Prior to Tuesday night’s tilt in Washington, the team had 93 man games lost to injury. While this is a high number so early in the season, it’s the quality of the players that are injured that is not so easily replaceable. While the organization is deeper than it has ever been, no one ever anticipated that they would be playing with what is essentially half of an AHL team.
Usually, when a player gets injured, his replacement comes into a room that is still stocked with regulars. The guys in the room can cover for him as he gets up to speed playing in the NHL. But when almost half of the players that are injured are your starters, the NHL experience level is drastically reduced with real consequences.
Before the start of the season, the Blue Jackets were considered a strong team that would contend for one of the top spots in the Metropolitan Division. The lineup, on paper, was one of the strongest seen in Columbus and expectations were high. Then, the injuries started to pile up.
While everyone from head coach Todd Richards down to the players say that injuries are not an excuse, the sheer quantity in such a short time-frame begs to differ. A team cannot take that many starters out of the lineup due to injury and expect to play at the same level as they would with a healthy roster.
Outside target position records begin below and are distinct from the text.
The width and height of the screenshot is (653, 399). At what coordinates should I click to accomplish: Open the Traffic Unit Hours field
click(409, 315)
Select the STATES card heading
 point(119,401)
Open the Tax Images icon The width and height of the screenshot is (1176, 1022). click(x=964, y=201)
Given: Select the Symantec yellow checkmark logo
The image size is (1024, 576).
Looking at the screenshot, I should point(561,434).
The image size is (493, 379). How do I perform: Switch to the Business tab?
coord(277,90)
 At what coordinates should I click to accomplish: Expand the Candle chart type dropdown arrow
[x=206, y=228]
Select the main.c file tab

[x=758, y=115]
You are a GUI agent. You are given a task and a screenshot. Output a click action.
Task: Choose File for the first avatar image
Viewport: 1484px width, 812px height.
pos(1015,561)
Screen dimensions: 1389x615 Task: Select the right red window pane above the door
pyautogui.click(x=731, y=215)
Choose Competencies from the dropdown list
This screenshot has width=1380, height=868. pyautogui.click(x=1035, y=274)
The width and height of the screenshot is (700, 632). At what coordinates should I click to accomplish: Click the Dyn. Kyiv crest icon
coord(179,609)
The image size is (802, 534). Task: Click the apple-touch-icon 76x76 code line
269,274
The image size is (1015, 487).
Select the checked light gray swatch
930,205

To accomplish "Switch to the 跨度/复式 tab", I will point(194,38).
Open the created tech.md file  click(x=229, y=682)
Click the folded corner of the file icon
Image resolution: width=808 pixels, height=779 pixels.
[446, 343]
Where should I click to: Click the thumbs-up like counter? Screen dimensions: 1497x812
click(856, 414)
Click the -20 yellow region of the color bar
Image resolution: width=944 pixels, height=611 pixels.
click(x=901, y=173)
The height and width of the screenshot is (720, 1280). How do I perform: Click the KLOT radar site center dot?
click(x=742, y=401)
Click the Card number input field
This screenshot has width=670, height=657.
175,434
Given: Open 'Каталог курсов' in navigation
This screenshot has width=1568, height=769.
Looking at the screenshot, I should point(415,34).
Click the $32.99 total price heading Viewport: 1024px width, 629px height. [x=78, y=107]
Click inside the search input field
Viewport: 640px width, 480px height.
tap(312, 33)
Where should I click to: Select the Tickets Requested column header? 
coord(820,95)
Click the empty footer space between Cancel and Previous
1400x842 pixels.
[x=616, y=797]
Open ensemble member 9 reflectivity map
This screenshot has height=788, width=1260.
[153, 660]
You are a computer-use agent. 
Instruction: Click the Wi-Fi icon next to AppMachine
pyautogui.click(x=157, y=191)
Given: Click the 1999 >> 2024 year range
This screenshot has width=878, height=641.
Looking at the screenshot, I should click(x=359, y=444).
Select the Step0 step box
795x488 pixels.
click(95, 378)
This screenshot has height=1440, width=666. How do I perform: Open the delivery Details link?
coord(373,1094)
The expectations have to be ratcheted down to a reasonable level, given the makeup of the team at this point. That’s not to say that the guys replacing the injured starters are bad players. It’s just that with so many, they can’t be looked at in the same way as the team was looked at on Sept. 1.
Noah Webster’s classic dictionary defines luck as "a purposeless, unpredictable and uncontrollable force that shapes events favorably or unfavorably for an individual, group or cause."
No matter whether you want to believe in luck or not, it plays a role for every team. A puck bouncing over a stick, for example, can be either good luck or bad luck depending on which team that happens to. Getting that bounce to go their way has not happened all that much this season for the Blue Jackets.
"We need something," said Todd Richards after the game, "we need some puck luck."
With the losing streak sitting at nine games, there is a very real possibility that a feeling of impending dread could creep into the minds of the players. When the Capitals scored their fourth goal in the third period, you could see the Blue Jackets were deflated by it. Up to that point of the period, they had been playing to their identity of getting the puck deep and coming at Washington in waves.
Creating their own luck is something that Todd Richards has they need to do. Yes, that entails playing to their strengths and staying focused. But, this is much easier said than done, with the makeup of the team at this point.
"We have to make our own puck luck," Richards said. "We have to create our own positive bounces and fortuitous bounces. We did some of that (Tuesday) by working and competing."
Luck is not something that can be controlled, but it can possibly be influenced. It’s easy to look at things in black and white and say that this team is a bad team. But, the reality is that there are many shades of grey.
There were stretches of the game that they played in a way that has become synonymous with their identity. That is a positive to be taken with them as they move forward. There were other facets of the game where they got away from that identity. This, too, is a lesson that will go with them.
Maybe it’s time to bring the expectations down a notch or two, at least until they get some of those starters back in the lineup. Are they playing bad hockey right now? The answer to that is no. The more fickle see the 4-10-1 record as indicative of a bad team. Inherently, they are not that bad.
And that is thing to remember when you look at the team. Taking all the variables, including bad luck, into account will give one a more realistic outlook on the Blue Jackets. Then again, "fan" is short for fanatic. And unreal expectations will only end in heartache.
The Blue Jackets play the Philadelphia Flyers on Friday at the Wells Fargo Center. The puck drops at 7 p.m.